The case concerns OPL 245, an oil prospecting licence first granted by the Nigerian government in 1998 to Malabu Oil and Gas. Following a change in government, the licence was rescinded and re-awarded to a Nigerian subsidiary of Shell PLC. A dispute then arose between Shell and Malabu as to the true ownership of the OPL 245 licence, which was purportedly resolved by way of a settlement agreement in 2006. However, Malabu then sought to sell part of its interest in the licence, which was ultimately acquired by Shell and ENI, an Italian oil company, in a series of transactions using the Nigerian government as an intermediary in 2011 (the “2011 Agreements”).

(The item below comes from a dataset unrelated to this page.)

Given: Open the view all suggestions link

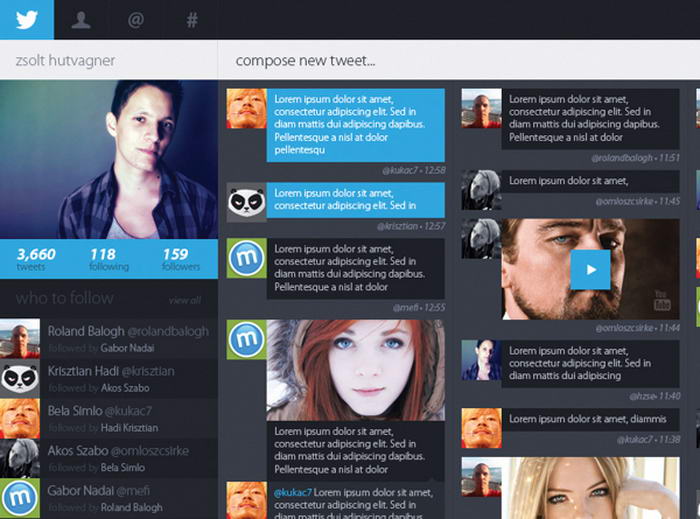Looking at the screenshot, I should pyautogui.click(x=184, y=300).
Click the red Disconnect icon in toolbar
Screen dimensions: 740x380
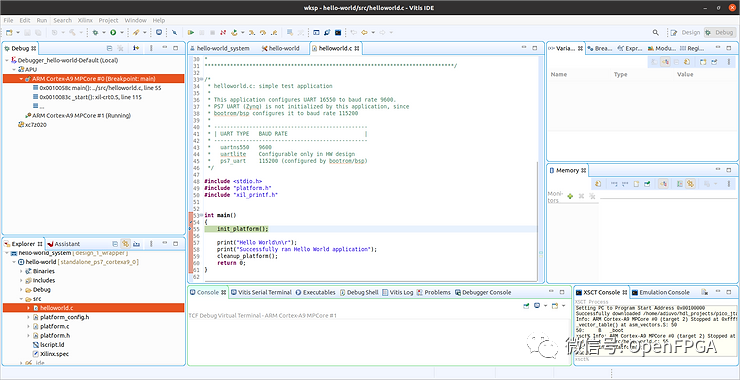click(x=223, y=33)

The Federal Government of Nigeria now seeks to recover the monies paid from Shell and ENI to Malabu as part of the 2011 Agreements on the basis that the purchase price was not paid for the benefit of the Nigerian people but instead comprised bribes, kick-backs and other unlawful benefits to then-government officials and others, including high level executives within the Shell and ENI companies.
Charles Fussell & Co LLP acts on behalf of Energy Venture Partners Limited, a company which was initially hired by Malabu to source a purchaser for part or all of its interest in the OPL 245 licence. EVP has already successfully brought proceedings in respect of the transaction against Malabu and was awarded $110 million for work carried out as an introducer, but the Claimant now suggests that EVP was in fact part of a corrupt scheme to facilitate the bribes and kickbacks it alleges against the Shell and ENI defendants.
The Defendants are currently seeking to challenge jurisdiction on a number of grounds. The application is expected to be heard later this year.